What to work on: Among the entries below, find the line with "Task: Click the green", then quote it and each following line up to and including the line with "Task: Go to Upgrade heroes 5x objective", and nothing else.
┄┄┄┄┄┄┄┄┄┄┄┄┄┄┄┄┄┄┄┄
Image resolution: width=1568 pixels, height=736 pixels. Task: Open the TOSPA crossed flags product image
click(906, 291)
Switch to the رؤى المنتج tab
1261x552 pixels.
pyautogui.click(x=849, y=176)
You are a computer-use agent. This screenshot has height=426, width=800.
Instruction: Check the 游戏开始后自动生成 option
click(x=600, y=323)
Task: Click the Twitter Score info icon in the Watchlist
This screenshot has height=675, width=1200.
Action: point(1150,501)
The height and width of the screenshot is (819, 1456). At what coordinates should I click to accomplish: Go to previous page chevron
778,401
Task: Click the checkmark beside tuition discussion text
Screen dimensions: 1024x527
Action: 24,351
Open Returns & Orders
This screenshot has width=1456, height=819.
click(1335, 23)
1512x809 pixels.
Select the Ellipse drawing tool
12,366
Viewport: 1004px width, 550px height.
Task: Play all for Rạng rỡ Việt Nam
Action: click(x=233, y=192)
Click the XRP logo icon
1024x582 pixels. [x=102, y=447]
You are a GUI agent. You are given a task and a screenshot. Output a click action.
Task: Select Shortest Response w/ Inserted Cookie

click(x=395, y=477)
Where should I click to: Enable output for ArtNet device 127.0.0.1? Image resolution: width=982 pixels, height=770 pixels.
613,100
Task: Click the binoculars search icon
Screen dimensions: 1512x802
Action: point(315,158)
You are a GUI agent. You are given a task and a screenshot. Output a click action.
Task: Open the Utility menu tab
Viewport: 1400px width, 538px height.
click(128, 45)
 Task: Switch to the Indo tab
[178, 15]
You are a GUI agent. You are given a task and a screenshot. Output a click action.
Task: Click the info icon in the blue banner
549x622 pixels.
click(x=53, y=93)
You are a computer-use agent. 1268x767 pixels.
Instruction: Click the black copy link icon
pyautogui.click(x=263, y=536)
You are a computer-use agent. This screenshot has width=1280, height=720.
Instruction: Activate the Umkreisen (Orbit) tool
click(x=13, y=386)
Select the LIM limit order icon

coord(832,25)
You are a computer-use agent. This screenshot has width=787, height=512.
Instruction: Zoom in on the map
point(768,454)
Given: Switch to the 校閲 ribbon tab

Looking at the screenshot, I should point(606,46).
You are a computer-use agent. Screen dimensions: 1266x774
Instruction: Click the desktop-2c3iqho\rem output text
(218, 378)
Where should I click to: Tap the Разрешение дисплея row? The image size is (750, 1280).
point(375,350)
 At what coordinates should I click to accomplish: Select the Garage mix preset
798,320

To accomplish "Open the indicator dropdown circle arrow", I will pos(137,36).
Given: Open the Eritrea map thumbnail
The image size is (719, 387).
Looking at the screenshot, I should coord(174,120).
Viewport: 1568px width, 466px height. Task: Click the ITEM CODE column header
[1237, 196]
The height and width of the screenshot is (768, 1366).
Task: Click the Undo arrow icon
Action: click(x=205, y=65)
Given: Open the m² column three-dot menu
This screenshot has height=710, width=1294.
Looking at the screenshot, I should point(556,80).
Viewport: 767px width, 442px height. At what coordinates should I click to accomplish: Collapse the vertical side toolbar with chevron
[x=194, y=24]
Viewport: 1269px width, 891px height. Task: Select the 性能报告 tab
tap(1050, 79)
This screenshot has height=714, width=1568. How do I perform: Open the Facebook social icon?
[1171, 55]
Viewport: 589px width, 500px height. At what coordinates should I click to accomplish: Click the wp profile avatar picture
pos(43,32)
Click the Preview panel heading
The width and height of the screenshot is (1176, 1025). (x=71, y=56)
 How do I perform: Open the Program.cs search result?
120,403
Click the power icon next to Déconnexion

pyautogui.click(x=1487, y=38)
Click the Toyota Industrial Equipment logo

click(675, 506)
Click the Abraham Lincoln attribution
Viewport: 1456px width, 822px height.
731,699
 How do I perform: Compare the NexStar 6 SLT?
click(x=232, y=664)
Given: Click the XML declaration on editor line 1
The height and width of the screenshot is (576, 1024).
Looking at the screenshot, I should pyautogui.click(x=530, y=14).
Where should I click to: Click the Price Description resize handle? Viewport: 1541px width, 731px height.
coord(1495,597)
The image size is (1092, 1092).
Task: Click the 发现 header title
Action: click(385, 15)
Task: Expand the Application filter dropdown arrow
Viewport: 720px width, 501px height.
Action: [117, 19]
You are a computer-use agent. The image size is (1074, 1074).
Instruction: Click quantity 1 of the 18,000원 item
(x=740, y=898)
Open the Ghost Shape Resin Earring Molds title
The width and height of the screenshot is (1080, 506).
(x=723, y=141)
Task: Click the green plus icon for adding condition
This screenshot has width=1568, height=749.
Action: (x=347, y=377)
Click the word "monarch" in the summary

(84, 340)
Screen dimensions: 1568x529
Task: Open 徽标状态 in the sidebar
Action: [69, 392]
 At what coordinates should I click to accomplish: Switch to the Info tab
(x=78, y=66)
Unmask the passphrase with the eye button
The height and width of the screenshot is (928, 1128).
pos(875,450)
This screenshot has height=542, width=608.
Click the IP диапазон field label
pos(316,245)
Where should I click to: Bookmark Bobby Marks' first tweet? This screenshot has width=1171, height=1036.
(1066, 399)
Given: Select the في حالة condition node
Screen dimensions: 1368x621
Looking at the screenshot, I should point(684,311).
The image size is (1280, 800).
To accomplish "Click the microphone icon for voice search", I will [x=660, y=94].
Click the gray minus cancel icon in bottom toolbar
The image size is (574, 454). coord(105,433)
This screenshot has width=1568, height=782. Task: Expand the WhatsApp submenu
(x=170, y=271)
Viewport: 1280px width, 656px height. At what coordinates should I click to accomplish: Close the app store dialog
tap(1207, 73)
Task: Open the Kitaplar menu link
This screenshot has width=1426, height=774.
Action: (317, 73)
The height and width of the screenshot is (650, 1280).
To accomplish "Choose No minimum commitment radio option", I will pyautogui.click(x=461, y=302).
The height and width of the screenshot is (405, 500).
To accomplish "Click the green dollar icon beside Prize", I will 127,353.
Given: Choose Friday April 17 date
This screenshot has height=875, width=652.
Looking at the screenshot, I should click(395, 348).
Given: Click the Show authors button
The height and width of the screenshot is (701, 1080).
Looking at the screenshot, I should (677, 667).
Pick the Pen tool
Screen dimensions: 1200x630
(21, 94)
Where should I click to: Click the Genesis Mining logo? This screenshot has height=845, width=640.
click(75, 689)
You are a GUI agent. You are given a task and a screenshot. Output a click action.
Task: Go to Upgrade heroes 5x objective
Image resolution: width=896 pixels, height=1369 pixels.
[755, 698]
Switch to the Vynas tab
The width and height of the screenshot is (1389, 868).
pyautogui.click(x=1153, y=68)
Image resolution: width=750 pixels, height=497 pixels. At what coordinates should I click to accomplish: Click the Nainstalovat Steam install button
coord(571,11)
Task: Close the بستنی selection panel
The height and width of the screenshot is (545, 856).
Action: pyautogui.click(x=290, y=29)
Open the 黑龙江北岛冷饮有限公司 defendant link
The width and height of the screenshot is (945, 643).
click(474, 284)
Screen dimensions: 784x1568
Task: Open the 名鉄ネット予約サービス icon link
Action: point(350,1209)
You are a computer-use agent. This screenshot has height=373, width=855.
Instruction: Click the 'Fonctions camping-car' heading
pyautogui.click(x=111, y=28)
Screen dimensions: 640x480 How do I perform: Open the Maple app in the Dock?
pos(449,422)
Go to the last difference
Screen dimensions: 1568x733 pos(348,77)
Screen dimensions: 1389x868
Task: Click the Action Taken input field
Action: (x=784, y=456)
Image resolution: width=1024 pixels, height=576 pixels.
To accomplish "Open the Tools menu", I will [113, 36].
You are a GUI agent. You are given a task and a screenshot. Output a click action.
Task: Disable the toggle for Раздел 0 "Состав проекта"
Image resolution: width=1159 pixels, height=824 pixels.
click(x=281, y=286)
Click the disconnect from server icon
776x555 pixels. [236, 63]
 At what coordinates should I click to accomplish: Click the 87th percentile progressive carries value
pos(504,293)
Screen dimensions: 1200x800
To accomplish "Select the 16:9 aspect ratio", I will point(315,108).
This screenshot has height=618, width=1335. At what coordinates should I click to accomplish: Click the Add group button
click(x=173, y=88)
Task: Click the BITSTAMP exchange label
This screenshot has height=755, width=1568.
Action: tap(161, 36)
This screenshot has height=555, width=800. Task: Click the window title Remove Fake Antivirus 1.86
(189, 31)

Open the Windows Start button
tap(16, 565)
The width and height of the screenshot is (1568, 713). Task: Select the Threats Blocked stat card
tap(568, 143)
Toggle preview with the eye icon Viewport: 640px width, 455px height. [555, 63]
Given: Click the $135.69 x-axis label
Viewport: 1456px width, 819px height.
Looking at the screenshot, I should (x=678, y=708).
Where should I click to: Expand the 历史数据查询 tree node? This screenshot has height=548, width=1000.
┄┄┄┄┄┄┄┄┄┄┄┄┄┄┄┄┄┄┄┄
Answer for this exercise:
Task: Click the green plus icon for adding condition
This screenshot has width=1568, height=749.
Action: (x=347, y=377)
Click the word "monarch" in the summary

(84, 340)
Screen dimensions: 1568x529
Task: Open 徽标状态 in the sidebar
Action: [69, 392]
 At what coordinates should I click to accomplish: Switch to the Info tab
(x=78, y=66)
Unmask the passphrase with the eye button
The height and width of the screenshot is (928, 1128).
pos(875,450)
This screenshot has height=542, width=608.
Click the IP диапазон field label
pos(316,245)
Where should I click to: Bookmark Bobby Marks' first tweet? This screenshot has width=1171, height=1036.
(1066, 399)
Given: Select the في حالة condition node
Screen dimensions: 1368x621
Looking at the screenshot, I should point(684,311).
The image size is (1280, 800).
To accomplish "Click the microphone icon for voice search", I will [x=660, y=94].
Click the gray minus cancel icon in bottom toolbar
The image size is (574, 454). coord(105,433)
This screenshot has width=1568, height=782. Task: Expand the WhatsApp submenu
(x=170, y=271)
Viewport: 1280px width, 656px height. At what coordinates should I click to accomplish: Close the app store dialog
tap(1207, 73)
Task: Open the Kitaplar menu link
This screenshot has width=1426, height=774.
Action: (317, 73)
The height and width of the screenshot is (650, 1280).
To accomplish "Choose No minimum commitment radio option", I will pyautogui.click(x=461, y=302).
The height and width of the screenshot is (405, 500).
To accomplish "Click the green dollar icon beside Prize", I will 127,353.
Given: Choose Friday April 17 date
This screenshot has height=875, width=652.
Looking at the screenshot, I should click(395, 348).
Given: Click the Show authors button
The height and width of the screenshot is (701, 1080).
Looking at the screenshot, I should (677, 667).
Pick the Pen tool
Screen dimensions: 1200x630
(21, 94)
Where should I click to: Click the Genesis Mining logo? This screenshot has height=845, width=640.
click(75, 689)
You are a GUI agent. You are given a task and a screenshot. Output a click action.
Task: Go to Upgrade heroes 5x objective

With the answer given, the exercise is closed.